Ballottaggi, Ad Angri sfida tutta in famiglia. A Cava e Campagna niente Pd

A mezzanotte cala il silenzio elettorale nei tre comuni del Salernitano chiamati a scegliere il nuovo sindaco al secondo turno.
Ad Angri, il ballottaggio è un affare di famiglia. Alfonso Scoppa (40,38%) sfiderà lo zio Pasquale Mauri (31,30%), già sindaco della città. Sono poco più di duemila le preferenze in più ottenute dal nipote al primo turno rispetto allo zio, le cui liste però hanno raggiunto quasi il 35%. Gli apparentamenti al secondo turno risultano fondamentali, anche se qualche giorno fa il candidato M5S, Giuseppe Iozzino (piazzatosi al quarto posto con il 6,74% dopo Maddalena Pepe terza con il 21,58%) ha già smentito le voci su un’eventuale conversione di voti sul candidato di centrodestra Pasquale Mauri.

A Cava de’Tirreni, sfida è tra il candidato civico del centrodestra Raffaele Giordano (44,7%) e l’ex frate Luigi Petrone (22,63%), sostenuto dalle liste La Fratellanza e Nuovi Orizzonti, che a sorpresa è riuscito a sbaragliare anche il campo largo che aveva trovato (ma non senza problemi) la convergenza su Giancarlo Accarino (20,78%).

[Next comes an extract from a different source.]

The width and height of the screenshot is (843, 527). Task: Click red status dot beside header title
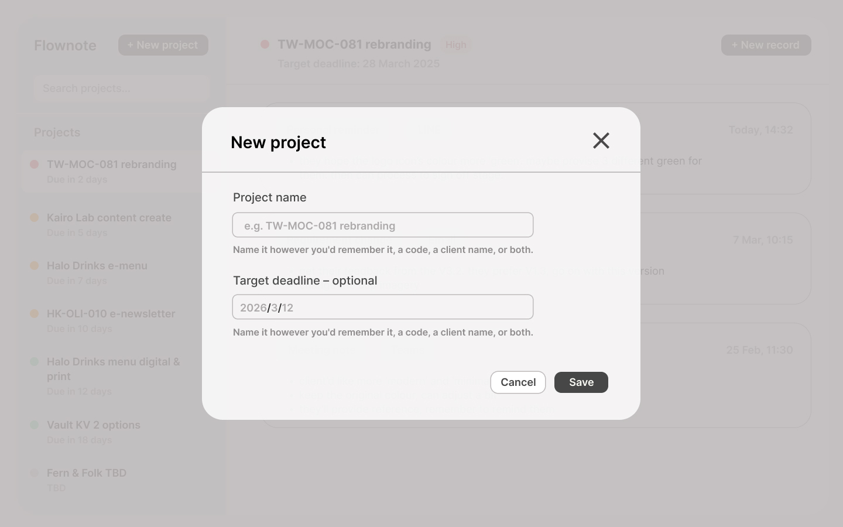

Infine c’è Campagna, che, come Cava, al primo turno ha consegnato una sonora sconfitta al Pd tenendolo fuori dal secondo turno (il candidato Francesco D’Ambrosio si è fermato al 29,17%).

Nel paese dell’acqua e del fuoco, la sfida al ballottaggio è dunque tra Adele Amoruso (40%) e Livio Moscato (30,8%). Anche in questo caso gli apparentamenti potrebbero essere determinanti. Il gruppo civico “Campagna attiva” ha già annunciato il suo sostegno alla Amoruso.